List each line of the data that holds the string "using".

******************************

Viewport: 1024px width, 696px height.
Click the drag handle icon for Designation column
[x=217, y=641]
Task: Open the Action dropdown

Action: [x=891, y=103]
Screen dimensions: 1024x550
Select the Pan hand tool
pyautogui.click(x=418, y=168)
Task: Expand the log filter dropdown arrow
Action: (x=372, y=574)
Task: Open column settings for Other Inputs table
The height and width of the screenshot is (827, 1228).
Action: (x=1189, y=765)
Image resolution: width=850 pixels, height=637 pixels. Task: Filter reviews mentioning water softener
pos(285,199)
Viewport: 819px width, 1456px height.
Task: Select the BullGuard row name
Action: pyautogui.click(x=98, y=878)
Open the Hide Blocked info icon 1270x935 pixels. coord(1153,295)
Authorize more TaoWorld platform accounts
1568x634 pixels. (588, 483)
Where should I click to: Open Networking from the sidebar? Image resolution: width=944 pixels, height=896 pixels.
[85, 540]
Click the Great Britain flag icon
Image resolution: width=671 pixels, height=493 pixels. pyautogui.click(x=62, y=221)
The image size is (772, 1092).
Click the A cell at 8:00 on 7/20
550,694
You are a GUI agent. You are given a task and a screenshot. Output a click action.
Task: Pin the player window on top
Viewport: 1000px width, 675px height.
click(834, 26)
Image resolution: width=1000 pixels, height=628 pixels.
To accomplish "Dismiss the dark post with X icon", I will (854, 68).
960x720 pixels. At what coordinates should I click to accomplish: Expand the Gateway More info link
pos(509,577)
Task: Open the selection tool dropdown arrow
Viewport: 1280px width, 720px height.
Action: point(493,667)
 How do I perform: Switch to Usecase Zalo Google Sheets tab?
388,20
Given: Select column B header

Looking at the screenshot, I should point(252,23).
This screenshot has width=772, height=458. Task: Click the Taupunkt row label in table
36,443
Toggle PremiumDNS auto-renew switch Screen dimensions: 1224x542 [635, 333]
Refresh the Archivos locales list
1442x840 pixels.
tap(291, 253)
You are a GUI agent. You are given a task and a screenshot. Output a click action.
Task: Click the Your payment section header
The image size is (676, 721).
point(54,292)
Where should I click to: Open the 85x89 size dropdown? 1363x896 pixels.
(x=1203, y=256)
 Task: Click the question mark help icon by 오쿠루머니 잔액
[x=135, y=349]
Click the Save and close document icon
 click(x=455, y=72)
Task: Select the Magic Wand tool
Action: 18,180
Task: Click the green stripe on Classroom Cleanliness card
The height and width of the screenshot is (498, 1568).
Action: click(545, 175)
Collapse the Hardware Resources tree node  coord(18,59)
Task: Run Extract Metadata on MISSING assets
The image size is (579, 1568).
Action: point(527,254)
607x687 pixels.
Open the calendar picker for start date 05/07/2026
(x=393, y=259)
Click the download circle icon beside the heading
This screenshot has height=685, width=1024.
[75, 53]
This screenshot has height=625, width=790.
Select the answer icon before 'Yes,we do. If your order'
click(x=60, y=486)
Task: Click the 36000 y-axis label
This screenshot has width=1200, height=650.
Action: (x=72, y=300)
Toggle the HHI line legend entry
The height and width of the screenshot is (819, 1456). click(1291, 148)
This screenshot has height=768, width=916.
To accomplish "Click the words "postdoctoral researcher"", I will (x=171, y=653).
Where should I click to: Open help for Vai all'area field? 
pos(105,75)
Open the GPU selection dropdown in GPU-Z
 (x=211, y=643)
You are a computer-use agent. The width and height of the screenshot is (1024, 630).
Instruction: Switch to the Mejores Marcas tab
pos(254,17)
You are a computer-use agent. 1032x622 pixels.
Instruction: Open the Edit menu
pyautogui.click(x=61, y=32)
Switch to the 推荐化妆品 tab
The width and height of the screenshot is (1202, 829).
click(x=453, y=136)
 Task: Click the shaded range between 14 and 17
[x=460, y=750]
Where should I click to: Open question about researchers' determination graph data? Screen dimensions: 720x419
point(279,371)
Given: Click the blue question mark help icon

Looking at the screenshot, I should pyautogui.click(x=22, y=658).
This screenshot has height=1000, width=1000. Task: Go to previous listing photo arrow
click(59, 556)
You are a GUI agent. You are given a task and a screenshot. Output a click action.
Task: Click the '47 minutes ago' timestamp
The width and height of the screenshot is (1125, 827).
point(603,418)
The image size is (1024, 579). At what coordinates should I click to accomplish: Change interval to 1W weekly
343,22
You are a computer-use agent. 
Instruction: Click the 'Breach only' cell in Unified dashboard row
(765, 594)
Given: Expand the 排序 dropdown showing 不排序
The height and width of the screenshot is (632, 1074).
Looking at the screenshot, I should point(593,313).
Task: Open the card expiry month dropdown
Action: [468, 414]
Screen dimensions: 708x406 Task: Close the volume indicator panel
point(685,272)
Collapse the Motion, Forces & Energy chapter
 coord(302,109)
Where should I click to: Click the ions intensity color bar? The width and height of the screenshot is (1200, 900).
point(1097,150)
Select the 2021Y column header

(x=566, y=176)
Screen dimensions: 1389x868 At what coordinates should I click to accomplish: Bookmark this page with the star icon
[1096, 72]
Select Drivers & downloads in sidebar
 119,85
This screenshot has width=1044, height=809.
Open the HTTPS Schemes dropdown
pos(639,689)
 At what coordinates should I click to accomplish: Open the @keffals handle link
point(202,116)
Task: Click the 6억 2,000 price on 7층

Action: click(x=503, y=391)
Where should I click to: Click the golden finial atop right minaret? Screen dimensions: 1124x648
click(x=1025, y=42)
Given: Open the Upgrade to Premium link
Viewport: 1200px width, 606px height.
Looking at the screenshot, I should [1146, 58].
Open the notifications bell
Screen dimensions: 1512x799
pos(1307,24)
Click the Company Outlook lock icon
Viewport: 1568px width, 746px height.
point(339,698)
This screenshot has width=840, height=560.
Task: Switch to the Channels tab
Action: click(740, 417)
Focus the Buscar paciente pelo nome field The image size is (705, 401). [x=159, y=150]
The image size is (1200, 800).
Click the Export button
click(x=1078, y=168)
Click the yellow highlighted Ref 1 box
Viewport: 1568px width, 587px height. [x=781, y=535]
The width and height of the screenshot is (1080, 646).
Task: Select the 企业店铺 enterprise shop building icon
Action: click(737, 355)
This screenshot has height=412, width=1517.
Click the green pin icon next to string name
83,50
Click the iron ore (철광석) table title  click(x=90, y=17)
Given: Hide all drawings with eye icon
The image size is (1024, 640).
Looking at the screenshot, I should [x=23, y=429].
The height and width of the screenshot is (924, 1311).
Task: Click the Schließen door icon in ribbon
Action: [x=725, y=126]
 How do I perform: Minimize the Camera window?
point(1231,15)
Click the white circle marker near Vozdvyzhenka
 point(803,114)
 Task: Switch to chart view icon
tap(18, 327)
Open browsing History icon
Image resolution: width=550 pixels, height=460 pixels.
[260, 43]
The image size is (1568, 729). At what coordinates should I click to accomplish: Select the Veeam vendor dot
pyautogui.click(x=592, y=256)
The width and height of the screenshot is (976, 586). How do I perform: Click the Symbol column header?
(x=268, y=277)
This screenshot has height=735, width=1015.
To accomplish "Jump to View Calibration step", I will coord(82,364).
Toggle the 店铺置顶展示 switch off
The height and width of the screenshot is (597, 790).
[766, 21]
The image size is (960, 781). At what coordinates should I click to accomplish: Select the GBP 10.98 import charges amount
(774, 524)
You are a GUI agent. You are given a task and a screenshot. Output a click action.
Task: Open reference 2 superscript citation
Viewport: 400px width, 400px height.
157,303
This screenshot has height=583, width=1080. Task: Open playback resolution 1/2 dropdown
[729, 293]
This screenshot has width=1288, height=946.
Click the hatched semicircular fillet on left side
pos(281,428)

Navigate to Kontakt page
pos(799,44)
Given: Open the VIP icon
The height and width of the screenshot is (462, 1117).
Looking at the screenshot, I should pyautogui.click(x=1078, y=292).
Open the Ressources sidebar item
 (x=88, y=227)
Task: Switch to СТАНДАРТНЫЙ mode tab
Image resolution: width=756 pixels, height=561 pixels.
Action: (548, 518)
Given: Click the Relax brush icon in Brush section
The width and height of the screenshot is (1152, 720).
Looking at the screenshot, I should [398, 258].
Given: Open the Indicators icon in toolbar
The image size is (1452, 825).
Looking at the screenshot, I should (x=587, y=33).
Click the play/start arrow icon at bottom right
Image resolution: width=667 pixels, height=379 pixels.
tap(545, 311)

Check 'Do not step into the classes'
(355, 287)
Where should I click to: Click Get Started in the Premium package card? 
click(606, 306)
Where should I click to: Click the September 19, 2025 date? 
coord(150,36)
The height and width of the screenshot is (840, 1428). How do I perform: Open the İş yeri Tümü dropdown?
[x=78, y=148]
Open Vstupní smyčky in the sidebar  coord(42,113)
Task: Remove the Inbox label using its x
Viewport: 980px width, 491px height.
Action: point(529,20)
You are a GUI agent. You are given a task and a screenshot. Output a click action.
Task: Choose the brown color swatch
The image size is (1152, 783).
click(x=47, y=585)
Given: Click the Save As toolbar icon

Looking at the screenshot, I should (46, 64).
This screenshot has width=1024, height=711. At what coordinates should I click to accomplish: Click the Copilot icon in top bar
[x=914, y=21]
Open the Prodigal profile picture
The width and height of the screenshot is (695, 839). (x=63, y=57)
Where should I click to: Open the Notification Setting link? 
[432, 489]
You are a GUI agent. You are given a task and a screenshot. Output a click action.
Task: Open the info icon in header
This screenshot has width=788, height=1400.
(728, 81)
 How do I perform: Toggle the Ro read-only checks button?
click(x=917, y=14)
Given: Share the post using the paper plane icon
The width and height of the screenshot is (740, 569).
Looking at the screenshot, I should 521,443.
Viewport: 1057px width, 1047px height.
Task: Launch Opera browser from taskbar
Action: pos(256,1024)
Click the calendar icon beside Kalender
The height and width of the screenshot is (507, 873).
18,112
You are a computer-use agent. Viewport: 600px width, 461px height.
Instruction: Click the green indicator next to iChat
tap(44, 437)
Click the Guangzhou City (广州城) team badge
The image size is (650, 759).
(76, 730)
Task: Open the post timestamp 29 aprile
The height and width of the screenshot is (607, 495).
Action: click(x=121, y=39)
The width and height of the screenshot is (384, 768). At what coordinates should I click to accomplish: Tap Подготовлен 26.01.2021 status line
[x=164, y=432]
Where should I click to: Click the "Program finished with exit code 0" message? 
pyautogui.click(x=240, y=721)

******************************

• [Response to the exercise]
Task: Remove the Inbox label using its x
Given: Share the post using the paper plane icon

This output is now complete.